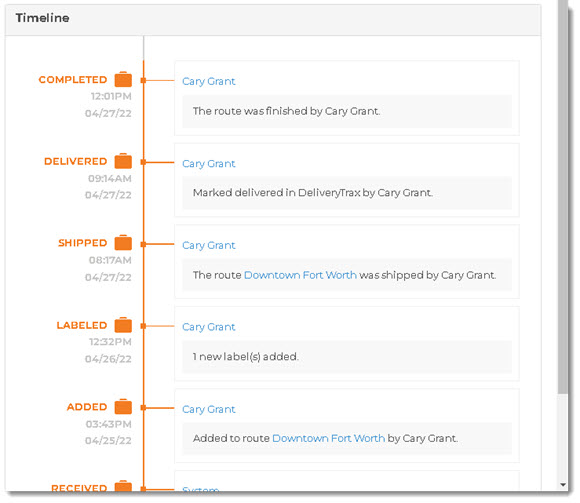Open Cary Grant link in the Added entry

coord(209,409)
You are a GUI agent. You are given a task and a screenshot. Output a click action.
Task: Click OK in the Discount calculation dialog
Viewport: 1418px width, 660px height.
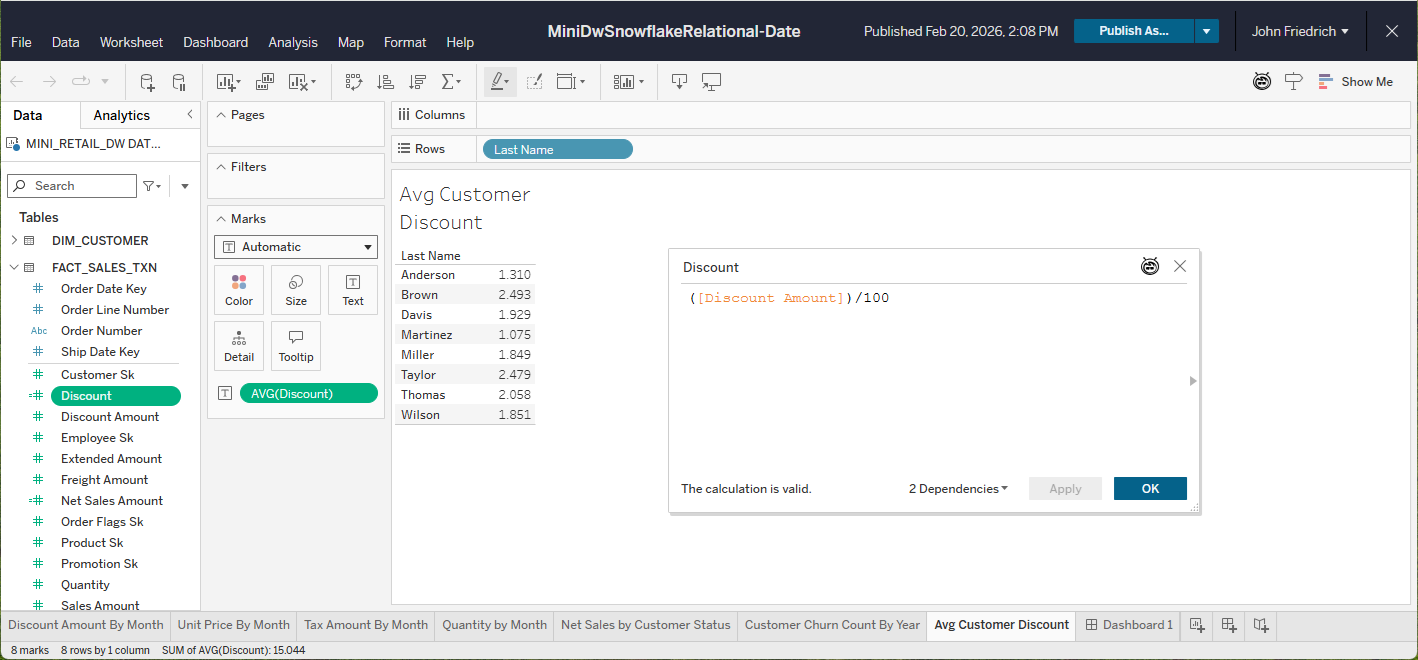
+++++
YOUR TASK
Transcribe every line of the records above verbatim, omitting the pictures.

SOLUTION TO THIS TASK
Open Cary Grant link in the Added entry

coord(209,409)
You are a GUI agent. You are given a task and a screenshot. Output a click action.
Task: Click OK in the Discount calculation dialog
Viewport: 1418px width, 660px height.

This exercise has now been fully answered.